§ **Brief**:
Can you copy out, word for word, the records from the line containing "Click the speaker" through the line containing "pos(231,447)", including both of those lines?

§ **Dataset records**:

=-=-=

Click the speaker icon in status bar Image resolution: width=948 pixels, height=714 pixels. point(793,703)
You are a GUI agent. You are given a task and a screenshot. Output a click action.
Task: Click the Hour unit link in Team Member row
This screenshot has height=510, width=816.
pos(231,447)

=-=-=

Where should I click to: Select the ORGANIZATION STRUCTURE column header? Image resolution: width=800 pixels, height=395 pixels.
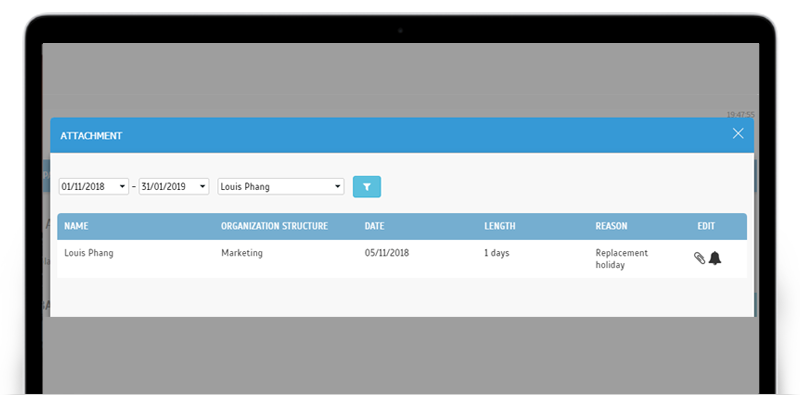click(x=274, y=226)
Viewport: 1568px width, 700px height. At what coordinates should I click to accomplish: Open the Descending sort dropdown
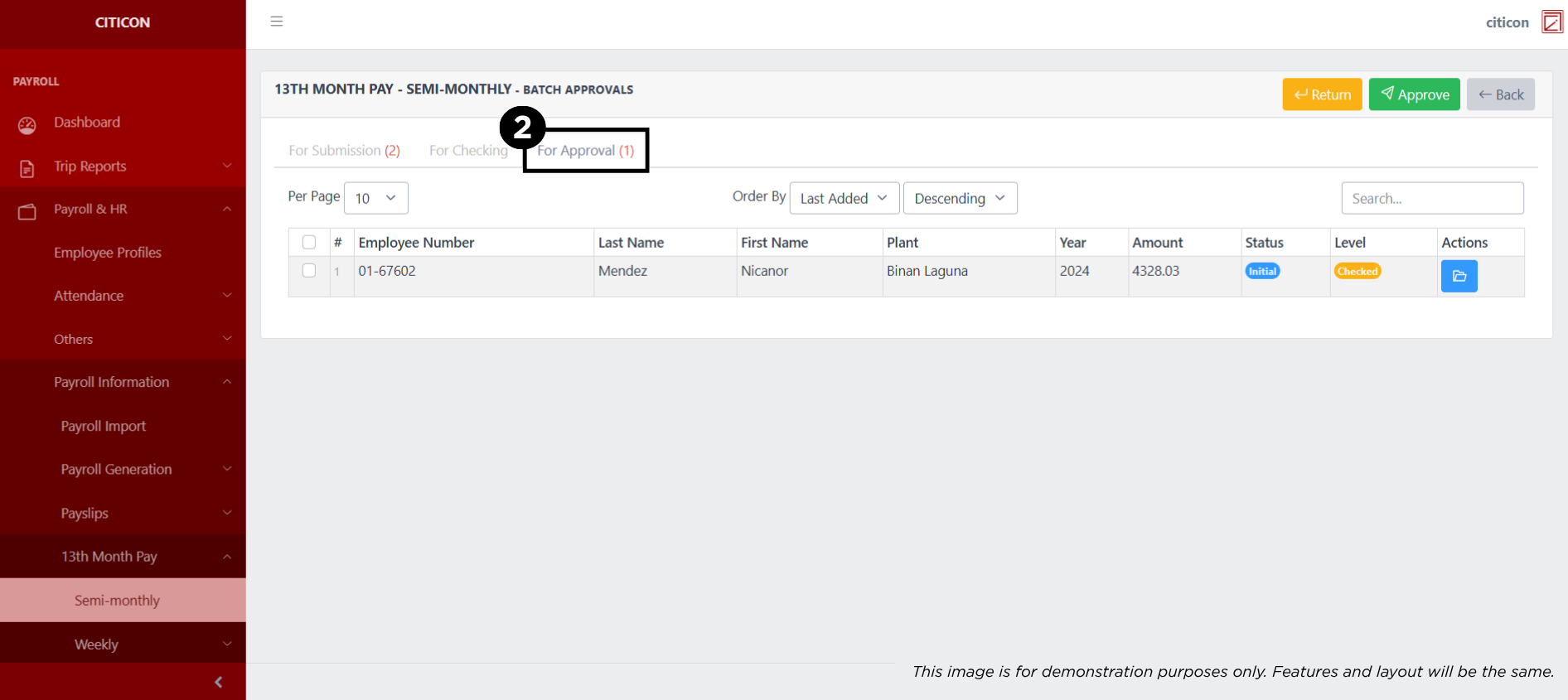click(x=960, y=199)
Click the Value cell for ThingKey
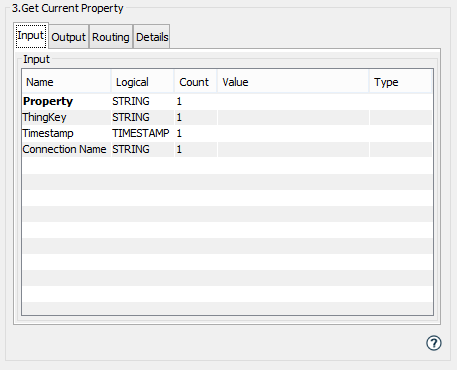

=-=-=

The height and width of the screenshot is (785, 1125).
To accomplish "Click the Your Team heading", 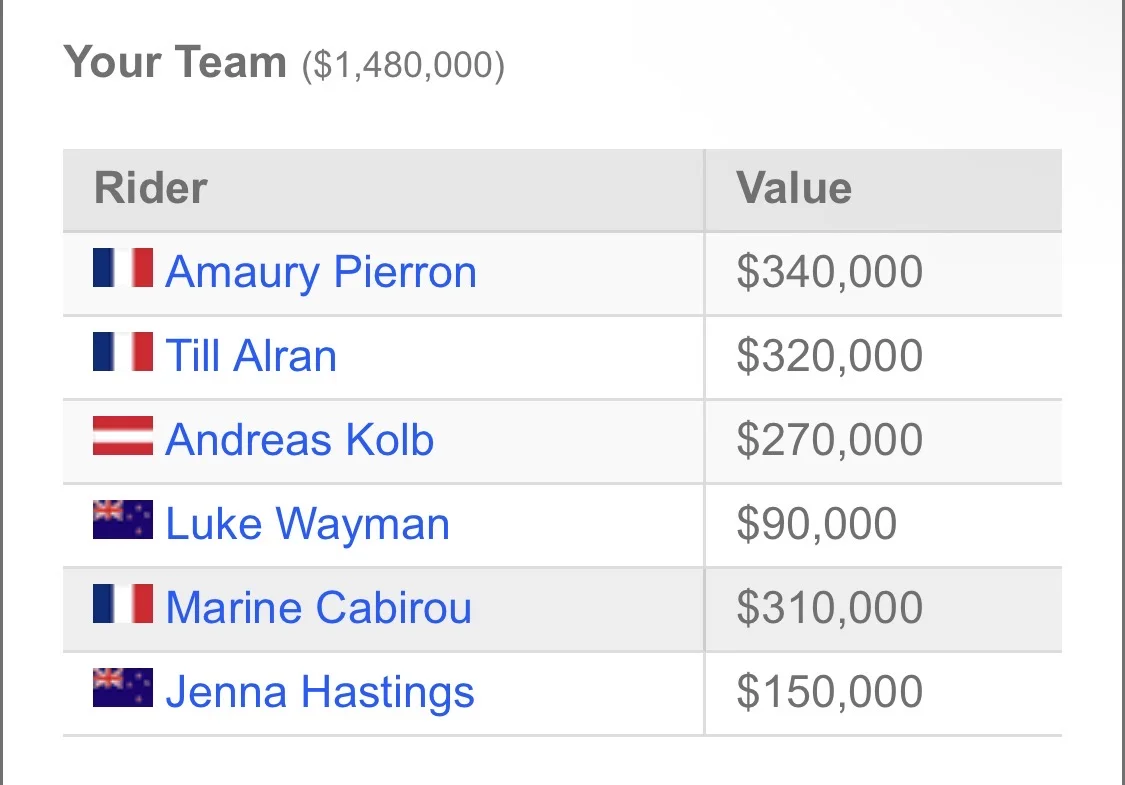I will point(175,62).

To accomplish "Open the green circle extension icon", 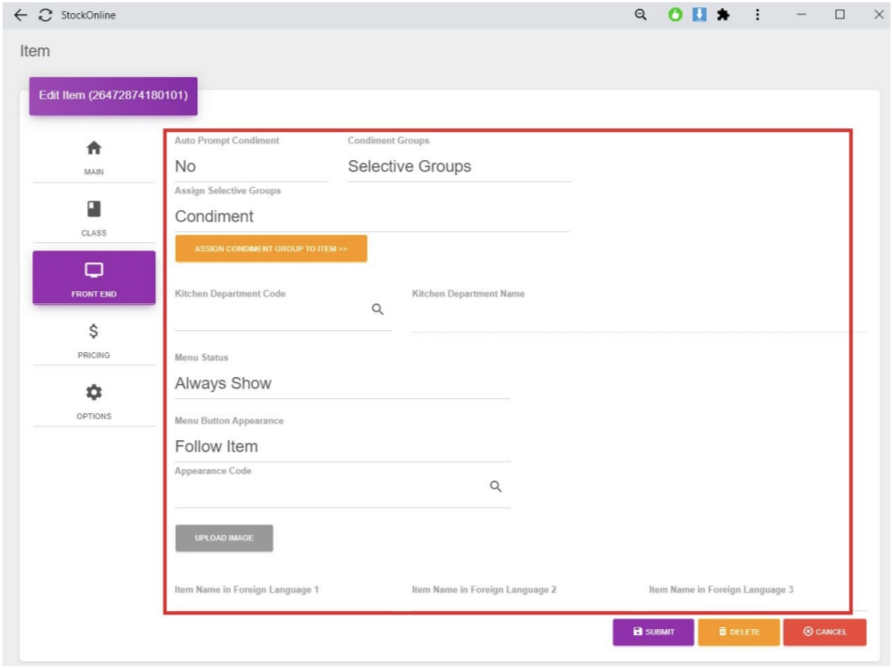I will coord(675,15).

=-=-=

§ **Result for this task**:
Click the speaker icon in status bar Image resolution: width=948 pixels, height=714 pixels. point(793,703)
You are a GUI agent. You are given a task and a screenshot. Output a click action.
Task: Click the Hour unit link in Team Member row
This screenshot has height=510, width=816.
pos(231,447)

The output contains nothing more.